_CONSEGNA:_ Indichi tutte le componenti che, secondo l'articolo sul prezzo del pomodoro ciliegino, si ritrovano insieme nel sistema di cui le zucchine genovesi erano diventate simbolo.

_ESTRATTO DEL TESTO:_
Ecco come il pomodoro ciliegino passa da 70 cent a 4 euro al chilo - QdS

Ecco come il pomodoro ciliegino passa da 70 cent a 4 euro al chilo

Massimo Mirabella

Ecco come il pomodoro ciliegino passa da 70 cent a 4 euro al chilo

giovedì 13 Agosto 2009

Il business del trasporto, della logistica e della Gdo alimenta un mercato a scapito dei consumatori. Raccolto a Vittoria, confezionato a Fondi, rivenduto in Sicilia: così rovinano i produttori

VITTORIA (RG) – Lo conoscevamo come “fattore Zeta”. Di questo parlava qualche anno addietro Bruno Vespa a Porta a Porta, ma l’argomento teneva banco anche in svariate trasmissioni televisive e radiofoniche di economia, così come di attualità. Niente di misterioso e nessuna sigla politica segreta si celava dietro il “fattore Zeta”.
Al contrario si trattava dello spropositato prezzo raggiunto in quegli anni dagli ortaggi e dai generi alimentari di prima necessità e il “fattore Zeta” altro non era che il prezzo delle zucchine genovesi. Ortaggio che, per i suoi prezzi al dettaglio ingiustificati, era diventato simbolo di un malessere e di un sistema marcio, è il caso di dire, che vede assieme, cattiva organizzazione, malavita e sfruttamento del lavoro in nero.
E gli elementi di questo giallo sono tutti spiegati così come i suoi effetti: produttori che gudagnano pochi centesimi al chilo, una ricca manciata di grossisti ed intermediari che si arricchiscono ad ogni passaggio tra campo e Gdo (Grande distribuzione organizzata), e il cliente finale che arriva a pagare il prodotto agricolo fresco anche il 1000% in più rispetto al primo passaggio.

Voci memorizzate

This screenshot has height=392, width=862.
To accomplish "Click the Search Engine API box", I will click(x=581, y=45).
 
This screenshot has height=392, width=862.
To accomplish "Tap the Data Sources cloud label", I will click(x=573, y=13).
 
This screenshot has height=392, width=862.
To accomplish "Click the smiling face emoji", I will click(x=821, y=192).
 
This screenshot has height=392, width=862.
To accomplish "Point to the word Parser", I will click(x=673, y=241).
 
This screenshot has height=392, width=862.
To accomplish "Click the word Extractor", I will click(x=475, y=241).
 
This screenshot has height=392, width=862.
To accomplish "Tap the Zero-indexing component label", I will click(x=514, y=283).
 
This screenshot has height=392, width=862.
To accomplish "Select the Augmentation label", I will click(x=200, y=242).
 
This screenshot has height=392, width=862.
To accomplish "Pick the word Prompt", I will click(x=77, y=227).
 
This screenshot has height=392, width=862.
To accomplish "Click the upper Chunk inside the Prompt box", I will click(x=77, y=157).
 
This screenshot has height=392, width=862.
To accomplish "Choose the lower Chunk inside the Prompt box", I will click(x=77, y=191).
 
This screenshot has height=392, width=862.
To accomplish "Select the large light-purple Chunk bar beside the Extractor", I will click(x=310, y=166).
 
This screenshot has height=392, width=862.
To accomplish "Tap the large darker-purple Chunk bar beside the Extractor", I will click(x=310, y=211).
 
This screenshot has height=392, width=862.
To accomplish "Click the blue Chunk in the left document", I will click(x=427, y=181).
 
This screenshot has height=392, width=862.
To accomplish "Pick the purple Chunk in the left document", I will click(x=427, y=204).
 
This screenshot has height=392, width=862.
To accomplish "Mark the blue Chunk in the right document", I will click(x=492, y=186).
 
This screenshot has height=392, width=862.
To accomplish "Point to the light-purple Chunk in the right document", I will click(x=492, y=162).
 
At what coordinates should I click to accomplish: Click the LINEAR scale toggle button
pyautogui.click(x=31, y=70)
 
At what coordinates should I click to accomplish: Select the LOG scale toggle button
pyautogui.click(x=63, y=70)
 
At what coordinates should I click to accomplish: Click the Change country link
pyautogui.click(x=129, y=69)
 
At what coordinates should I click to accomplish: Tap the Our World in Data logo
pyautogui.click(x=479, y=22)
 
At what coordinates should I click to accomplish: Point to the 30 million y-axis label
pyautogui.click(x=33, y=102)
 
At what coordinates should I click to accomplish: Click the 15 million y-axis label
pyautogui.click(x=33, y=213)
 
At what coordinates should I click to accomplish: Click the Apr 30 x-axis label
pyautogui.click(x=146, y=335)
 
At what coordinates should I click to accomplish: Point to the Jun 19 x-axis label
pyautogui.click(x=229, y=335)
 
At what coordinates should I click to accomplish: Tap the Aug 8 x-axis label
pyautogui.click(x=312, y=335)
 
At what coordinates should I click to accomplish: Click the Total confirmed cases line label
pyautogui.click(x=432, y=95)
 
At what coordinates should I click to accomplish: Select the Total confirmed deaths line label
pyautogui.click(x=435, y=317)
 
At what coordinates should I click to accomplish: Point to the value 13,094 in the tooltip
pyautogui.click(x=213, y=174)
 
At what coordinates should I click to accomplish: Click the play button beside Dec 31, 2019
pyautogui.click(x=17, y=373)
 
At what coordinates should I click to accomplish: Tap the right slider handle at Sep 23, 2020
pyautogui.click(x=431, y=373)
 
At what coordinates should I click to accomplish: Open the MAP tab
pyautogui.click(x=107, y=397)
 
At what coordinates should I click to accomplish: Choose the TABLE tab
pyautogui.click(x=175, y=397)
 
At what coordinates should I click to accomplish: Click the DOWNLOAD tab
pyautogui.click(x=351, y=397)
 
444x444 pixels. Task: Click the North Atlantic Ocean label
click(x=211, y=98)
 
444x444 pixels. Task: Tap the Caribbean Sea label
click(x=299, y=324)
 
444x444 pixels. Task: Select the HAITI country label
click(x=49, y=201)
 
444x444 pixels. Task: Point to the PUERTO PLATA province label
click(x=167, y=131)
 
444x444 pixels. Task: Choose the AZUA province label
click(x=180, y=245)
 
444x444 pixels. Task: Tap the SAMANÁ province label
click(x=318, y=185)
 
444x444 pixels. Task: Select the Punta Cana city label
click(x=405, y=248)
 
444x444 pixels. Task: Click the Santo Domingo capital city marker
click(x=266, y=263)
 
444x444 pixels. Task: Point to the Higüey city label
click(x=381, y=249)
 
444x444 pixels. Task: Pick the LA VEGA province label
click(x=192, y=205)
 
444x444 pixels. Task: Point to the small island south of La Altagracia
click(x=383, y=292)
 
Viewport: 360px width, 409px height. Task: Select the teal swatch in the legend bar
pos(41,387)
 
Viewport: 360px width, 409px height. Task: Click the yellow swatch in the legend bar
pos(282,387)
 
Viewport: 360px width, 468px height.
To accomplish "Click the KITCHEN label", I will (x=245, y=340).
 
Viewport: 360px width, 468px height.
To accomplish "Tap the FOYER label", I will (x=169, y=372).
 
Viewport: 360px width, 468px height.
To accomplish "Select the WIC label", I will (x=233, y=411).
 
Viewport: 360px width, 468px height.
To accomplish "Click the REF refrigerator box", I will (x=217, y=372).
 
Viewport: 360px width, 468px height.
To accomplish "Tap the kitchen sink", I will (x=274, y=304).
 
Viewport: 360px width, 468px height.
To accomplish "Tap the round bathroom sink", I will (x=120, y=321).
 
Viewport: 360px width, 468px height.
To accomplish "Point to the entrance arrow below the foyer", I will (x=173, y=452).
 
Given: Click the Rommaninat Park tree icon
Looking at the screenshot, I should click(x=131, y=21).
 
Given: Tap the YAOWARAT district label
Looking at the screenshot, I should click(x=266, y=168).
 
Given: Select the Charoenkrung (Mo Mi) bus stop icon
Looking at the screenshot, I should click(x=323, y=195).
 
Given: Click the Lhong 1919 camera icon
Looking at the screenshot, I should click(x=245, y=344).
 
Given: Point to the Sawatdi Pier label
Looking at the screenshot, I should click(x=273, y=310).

_SOLUZIONE SVOLTA:_ Cattiva organizzazione, malavita e sfruttamento del lavoro in nero.